* To do: Can you write out the part of the data that opens with the line containing "You are a computer-use" and runs through the end of the data, replacing "Pivots" with "Volume" and changing nothing else? Leave the pictures out of your answer.
□ □ □
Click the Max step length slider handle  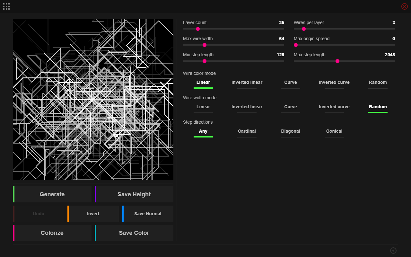pyautogui.click(x=337, y=61)
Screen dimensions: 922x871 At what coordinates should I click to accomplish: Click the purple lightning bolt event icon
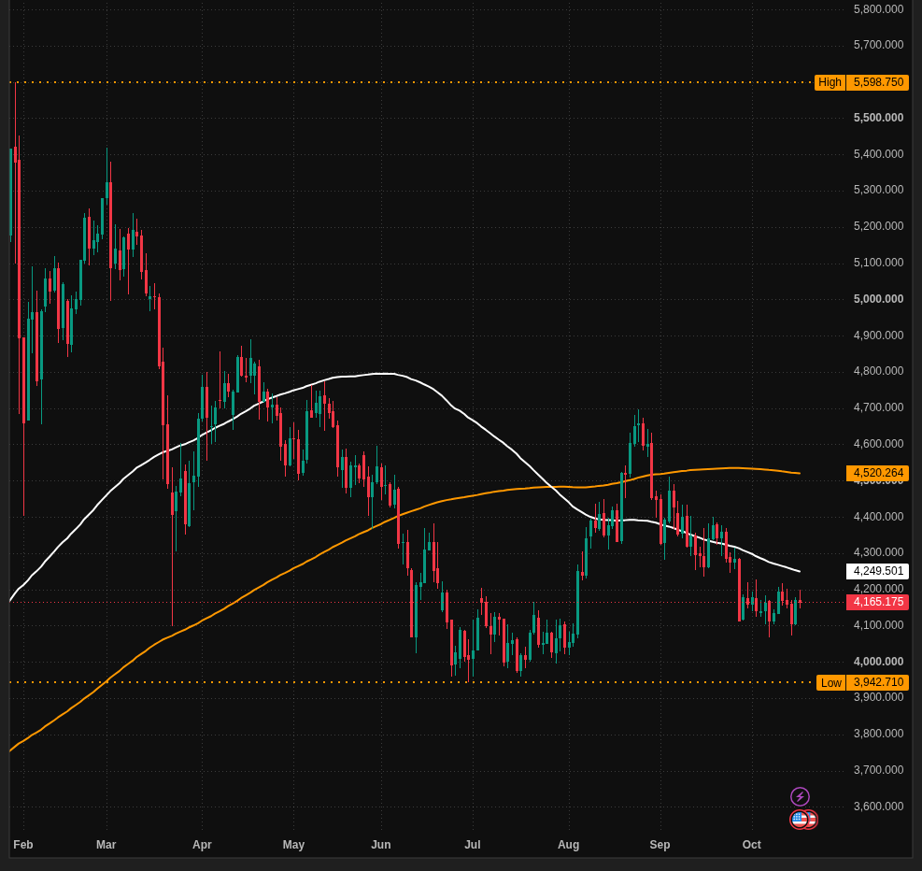point(800,796)
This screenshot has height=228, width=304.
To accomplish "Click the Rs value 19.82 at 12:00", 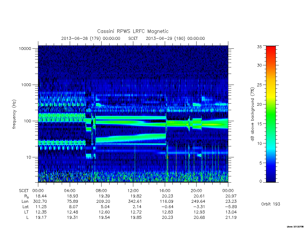I will [x=136, y=196].
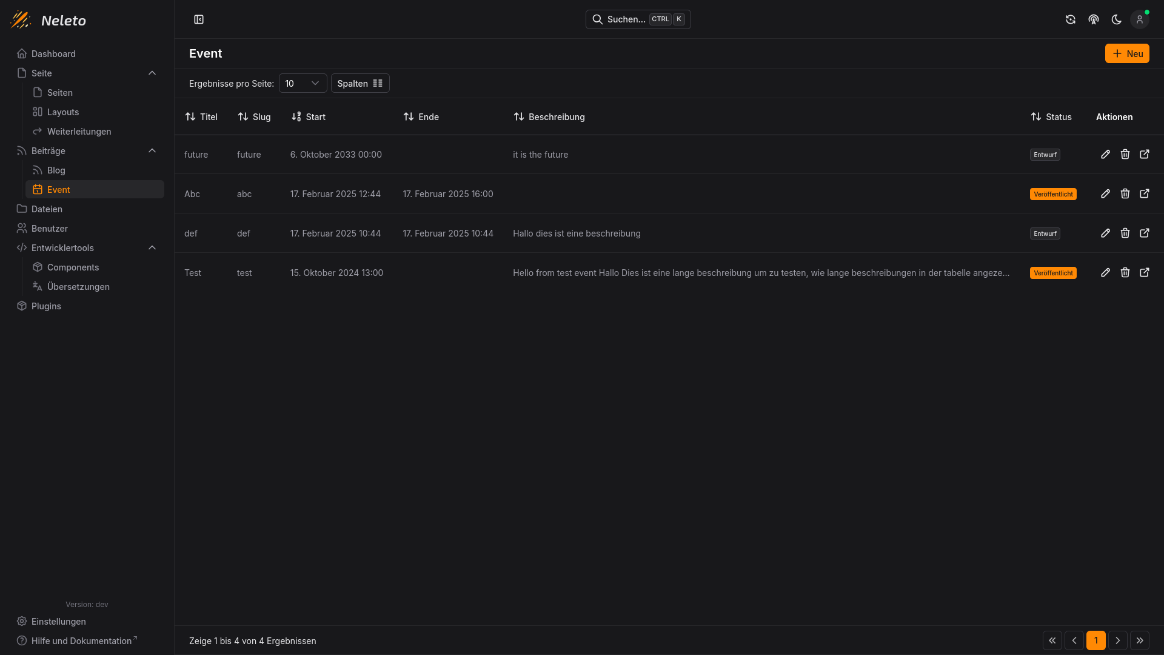The height and width of the screenshot is (655, 1164).
Task: Click the refresh sync icon in header
Action: click(x=1071, y=19)
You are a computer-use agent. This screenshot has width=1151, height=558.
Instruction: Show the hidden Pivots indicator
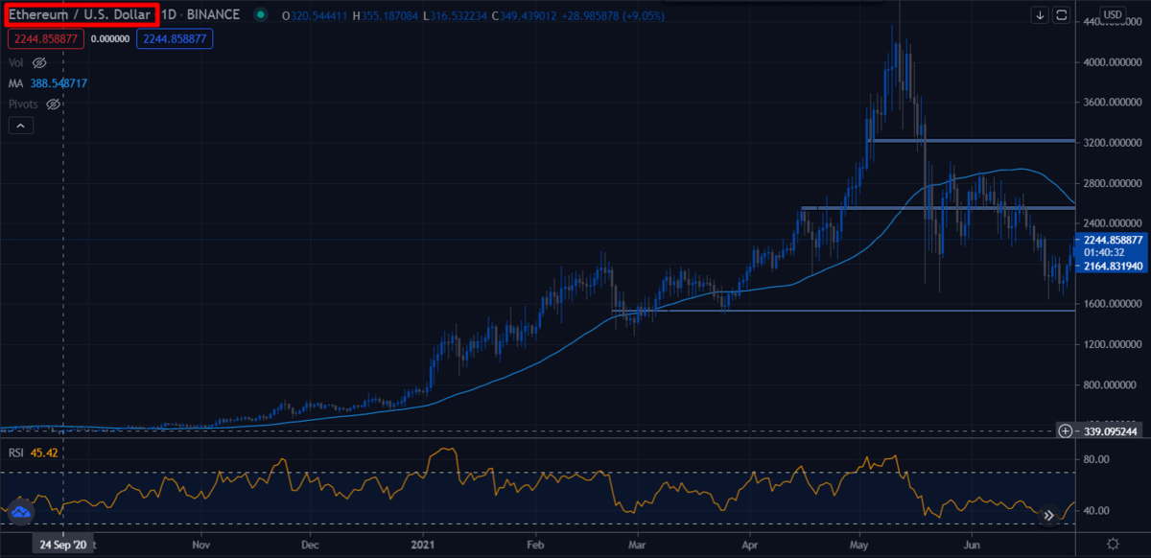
□ □ □
* Exercise solution:
You are a computer-use agent. This screenshot has width=1151, height=558.
Instruction: Show the hidden Volume indicator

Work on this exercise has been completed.